Given data section start
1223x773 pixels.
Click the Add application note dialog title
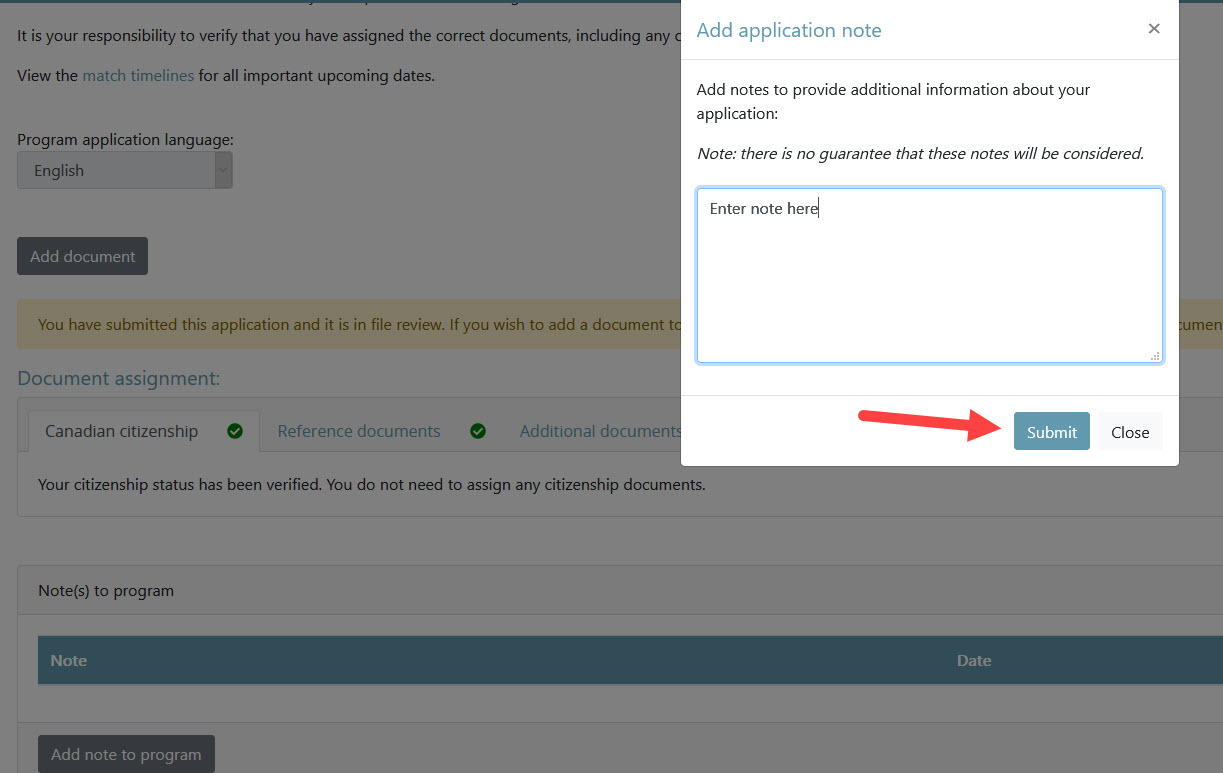tap(789, 30)
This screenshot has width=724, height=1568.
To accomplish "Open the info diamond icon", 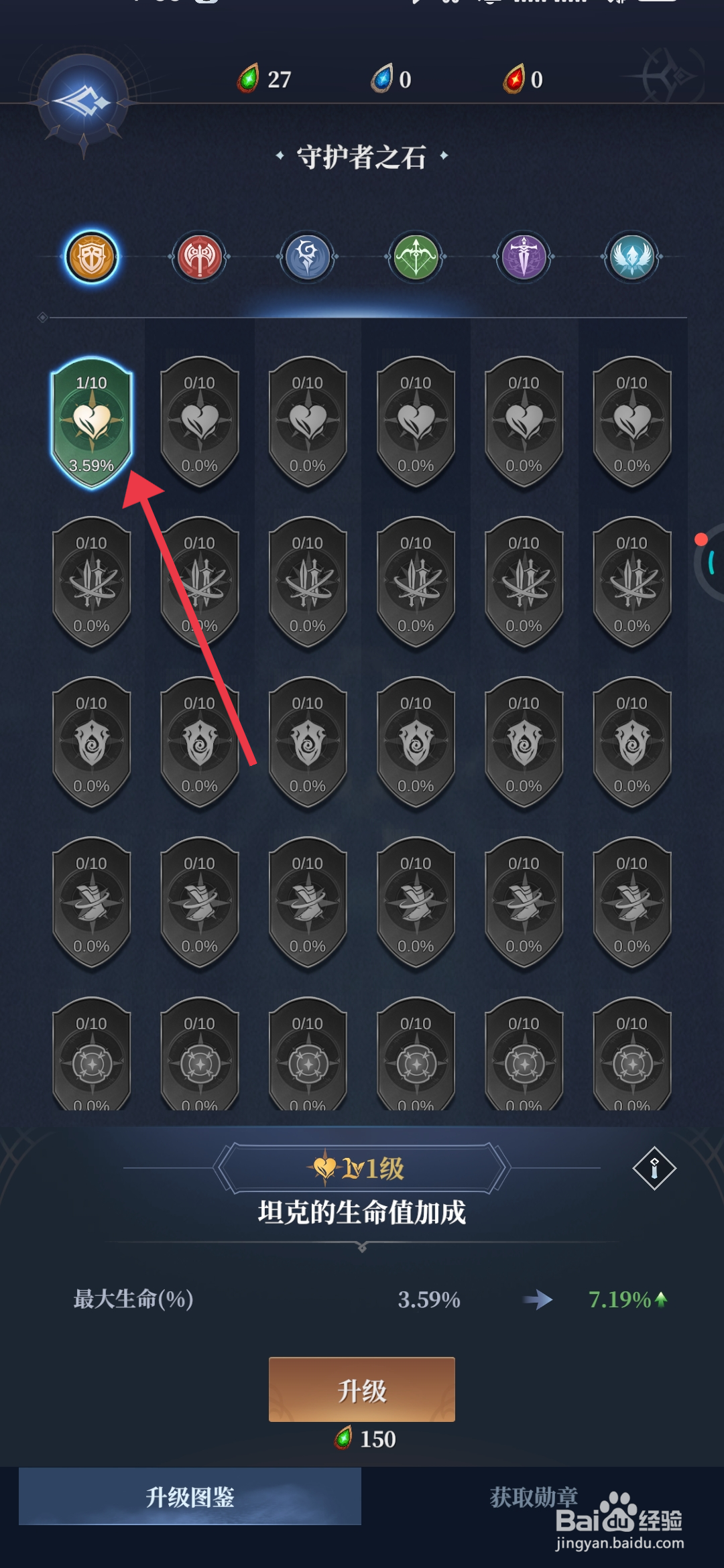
Given data section end
#### Work item
Please set down the whole listing exactly, apart from the pictures.

#### Solution for this task
1223x773 pixels.
Click the Add application note dialog title
tap(789, 30)
This screenshot has width=724, height=1568.
To accomplish "Open the info diamond icon", 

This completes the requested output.